Exercise objective - Extract the material from the line containing "How do I perform: Open" up to and including the line containing "pyautogui.click(x=460, y=487)", reproducing those lines word for word. Leave the pictures out of your answer.
-- Begin Task input --
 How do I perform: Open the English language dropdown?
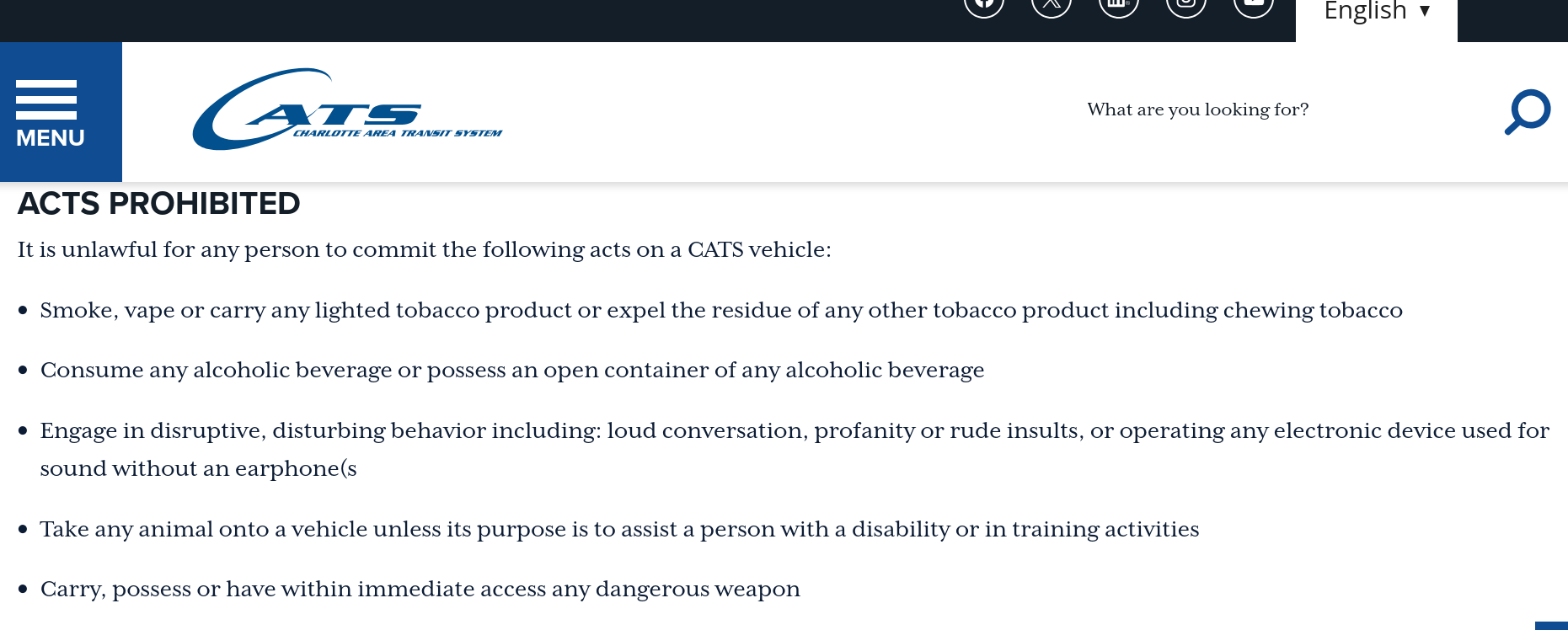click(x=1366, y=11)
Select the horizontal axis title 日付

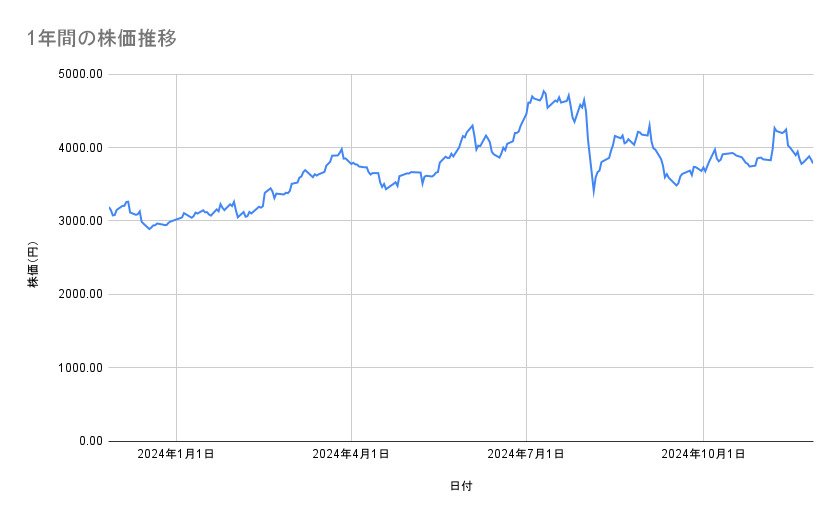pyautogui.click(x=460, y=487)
-- End Task input --
-- Begin Task input --
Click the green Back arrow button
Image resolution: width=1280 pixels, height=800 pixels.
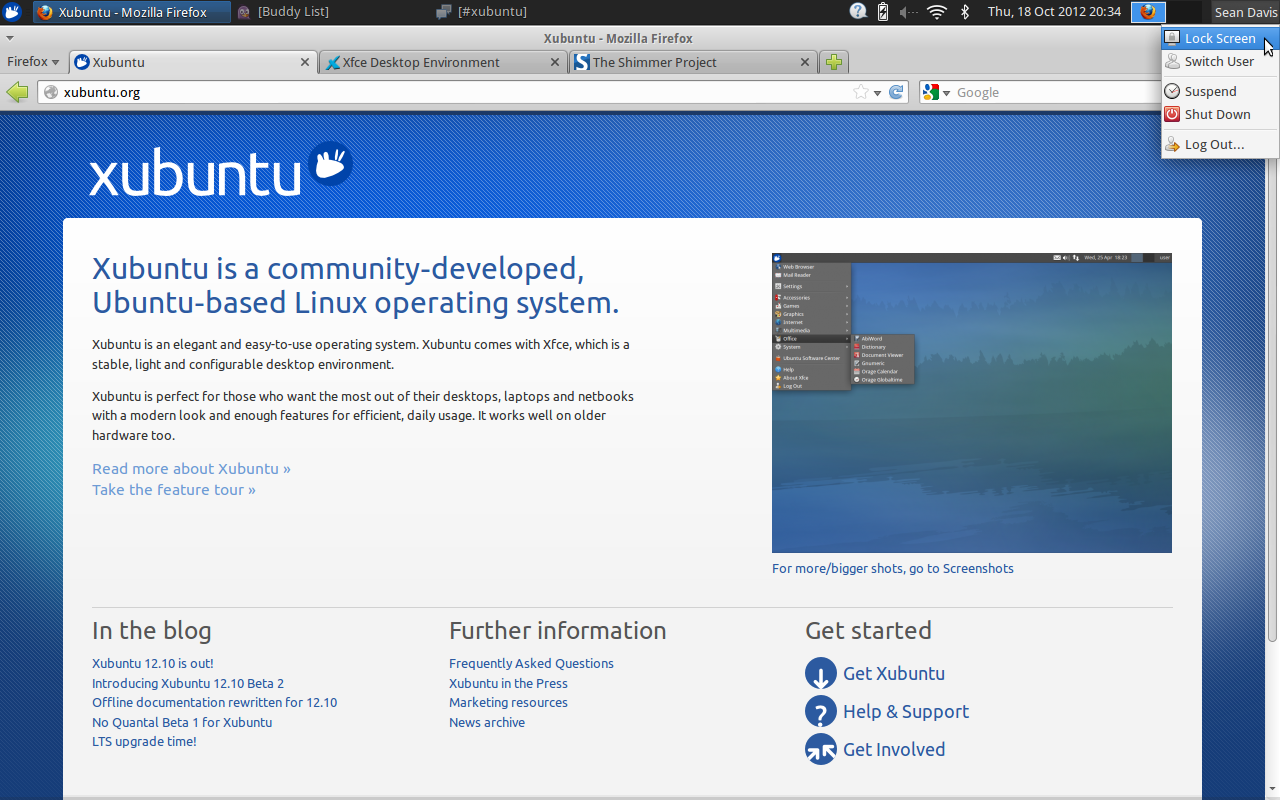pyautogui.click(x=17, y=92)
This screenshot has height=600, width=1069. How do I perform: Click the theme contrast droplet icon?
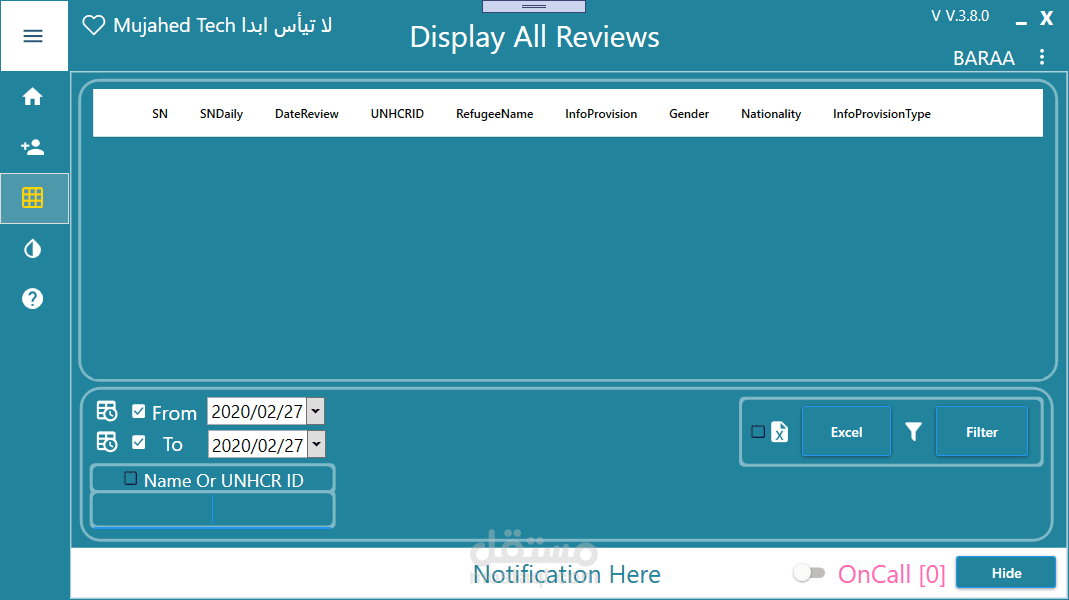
-- End Task input --
The output -
 How do I perform: Open the English language dropdown?
click(x=1366, y=11)
Select the horizontal axis title 日付

pyautogui.click(x=460, y=487)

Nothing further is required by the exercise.